Helton Dos Reis (born 1 May 1988 in Lyon) is a French footballer of Cap-Verdian descent who most recently played as a defender for Jeddah.

Career
Helton began his career with Gueugnon. In June 2008, he joined Ligue 1 side Saint-Étienne and was immediately loaned out to RM Hamm Benfica in Luxembourg. After his return in Saint-Etienne, he played mainly for their B team. Helton made his Ligue 1 debut on 7 November 2009 in a 1–0 win over Nancy at Stade Marcel Picot, coming off the bench to replace Cédric Varrault on the 16th minute of the match.

On 4 August 2010, Helton signed for Grenoble Foot 38 on a free transfer. Two days later, he scored the only goal in Grenoble's 1–0 victory over Le Havre. He made 29 appearances for the club in Ligue 2. After one season at Grenoble, Helton joined Cypriot First Division side Apollon Limassol. He remained in Cyprus for four months, and moved on to Lyon-Duchère in 2012.

On 12 September 2013, after a successful trial period, Helton signed a contract with Bulgarian club Lokomotiv Sofia. He performed well for Lokomotiv through the years, cementing a place as a right-back in the first-team. Helton scored on his Bulgarian A Group debut on 21 September, in a 2–2 draw against Cherno More Varna at Ticha Stadium. He made 53 league appearances and scored two league goals for Lokomotiv.

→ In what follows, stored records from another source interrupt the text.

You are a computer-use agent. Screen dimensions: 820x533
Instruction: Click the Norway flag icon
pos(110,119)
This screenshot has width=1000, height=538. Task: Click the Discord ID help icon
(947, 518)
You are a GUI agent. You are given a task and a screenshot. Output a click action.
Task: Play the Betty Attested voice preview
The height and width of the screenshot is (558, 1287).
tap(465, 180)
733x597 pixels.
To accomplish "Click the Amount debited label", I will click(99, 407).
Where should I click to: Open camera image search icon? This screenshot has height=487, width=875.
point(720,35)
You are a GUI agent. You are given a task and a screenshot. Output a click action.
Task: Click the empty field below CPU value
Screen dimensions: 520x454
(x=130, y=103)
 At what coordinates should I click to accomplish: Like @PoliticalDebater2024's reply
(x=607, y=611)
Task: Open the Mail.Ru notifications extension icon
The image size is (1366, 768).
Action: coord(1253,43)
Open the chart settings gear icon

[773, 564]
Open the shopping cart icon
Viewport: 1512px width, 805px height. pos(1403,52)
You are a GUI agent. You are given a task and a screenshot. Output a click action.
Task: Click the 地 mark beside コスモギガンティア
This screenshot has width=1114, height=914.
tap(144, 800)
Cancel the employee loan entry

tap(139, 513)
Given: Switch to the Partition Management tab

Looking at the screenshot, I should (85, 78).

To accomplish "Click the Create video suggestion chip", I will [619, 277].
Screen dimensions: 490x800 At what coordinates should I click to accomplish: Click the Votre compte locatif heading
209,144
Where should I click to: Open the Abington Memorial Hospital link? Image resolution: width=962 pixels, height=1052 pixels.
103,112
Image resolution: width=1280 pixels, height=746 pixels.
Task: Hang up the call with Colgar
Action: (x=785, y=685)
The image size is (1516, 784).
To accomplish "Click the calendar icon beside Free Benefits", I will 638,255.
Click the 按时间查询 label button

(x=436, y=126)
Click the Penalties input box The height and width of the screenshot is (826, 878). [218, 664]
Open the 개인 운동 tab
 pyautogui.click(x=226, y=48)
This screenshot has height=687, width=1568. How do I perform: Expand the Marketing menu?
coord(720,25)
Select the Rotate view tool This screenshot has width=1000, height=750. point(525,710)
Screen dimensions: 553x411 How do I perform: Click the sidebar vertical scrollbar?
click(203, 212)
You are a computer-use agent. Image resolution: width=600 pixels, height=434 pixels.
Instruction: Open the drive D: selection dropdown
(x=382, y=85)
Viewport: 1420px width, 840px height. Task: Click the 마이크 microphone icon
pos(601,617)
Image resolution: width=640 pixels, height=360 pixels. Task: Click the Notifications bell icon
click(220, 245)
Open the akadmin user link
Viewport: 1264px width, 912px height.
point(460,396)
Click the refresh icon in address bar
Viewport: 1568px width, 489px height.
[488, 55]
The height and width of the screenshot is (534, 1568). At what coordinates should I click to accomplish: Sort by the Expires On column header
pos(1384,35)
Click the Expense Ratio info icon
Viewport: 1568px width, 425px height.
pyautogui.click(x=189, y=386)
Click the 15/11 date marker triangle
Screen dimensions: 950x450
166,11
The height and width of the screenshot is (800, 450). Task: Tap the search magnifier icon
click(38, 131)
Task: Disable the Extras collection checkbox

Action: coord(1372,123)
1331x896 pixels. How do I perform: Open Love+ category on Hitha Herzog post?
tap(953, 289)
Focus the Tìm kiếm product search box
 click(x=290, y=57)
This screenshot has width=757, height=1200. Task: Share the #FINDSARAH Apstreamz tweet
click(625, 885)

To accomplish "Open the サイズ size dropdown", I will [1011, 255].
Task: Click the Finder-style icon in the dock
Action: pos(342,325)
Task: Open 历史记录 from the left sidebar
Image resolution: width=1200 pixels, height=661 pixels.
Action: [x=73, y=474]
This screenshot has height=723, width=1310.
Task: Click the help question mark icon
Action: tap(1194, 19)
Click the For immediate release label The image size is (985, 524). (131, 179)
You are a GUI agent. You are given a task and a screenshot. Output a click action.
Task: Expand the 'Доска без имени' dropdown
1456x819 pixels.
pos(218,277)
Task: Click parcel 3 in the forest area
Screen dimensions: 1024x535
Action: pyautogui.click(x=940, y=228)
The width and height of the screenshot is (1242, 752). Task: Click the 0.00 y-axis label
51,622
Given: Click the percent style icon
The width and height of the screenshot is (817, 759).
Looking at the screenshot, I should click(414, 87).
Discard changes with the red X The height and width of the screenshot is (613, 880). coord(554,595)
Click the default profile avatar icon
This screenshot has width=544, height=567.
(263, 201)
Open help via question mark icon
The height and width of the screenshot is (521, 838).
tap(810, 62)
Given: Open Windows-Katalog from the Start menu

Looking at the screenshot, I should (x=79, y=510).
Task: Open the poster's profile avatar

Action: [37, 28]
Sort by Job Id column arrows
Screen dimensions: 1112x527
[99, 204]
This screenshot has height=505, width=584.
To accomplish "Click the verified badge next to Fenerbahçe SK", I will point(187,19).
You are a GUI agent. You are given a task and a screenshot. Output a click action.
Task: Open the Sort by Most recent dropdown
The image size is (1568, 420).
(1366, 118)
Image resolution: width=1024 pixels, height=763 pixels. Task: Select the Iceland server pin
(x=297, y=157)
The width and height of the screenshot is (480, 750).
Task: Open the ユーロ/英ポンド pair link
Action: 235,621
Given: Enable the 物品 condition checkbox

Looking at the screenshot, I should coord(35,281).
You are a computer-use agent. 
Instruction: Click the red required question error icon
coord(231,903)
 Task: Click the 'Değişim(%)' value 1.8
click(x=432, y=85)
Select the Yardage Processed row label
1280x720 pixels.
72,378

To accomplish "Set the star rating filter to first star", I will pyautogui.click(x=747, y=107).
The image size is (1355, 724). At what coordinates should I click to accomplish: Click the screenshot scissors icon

On 26 August 2015, Helton signed for Litex Lovech on a free transfer. Three days later, he was one of Litex's unused substitutes in their 1–0 league loss against Beroe Stara Zagora. On 30 August, he played full 90 minutes for Litex II in a B Group match against Ludogorets II. On 12 September, Helton made his debut for Litex in the 2–0 away win against Botev Plovdiv, playing at centre-back alongside Rafael Pérez instead of his usual right-back position.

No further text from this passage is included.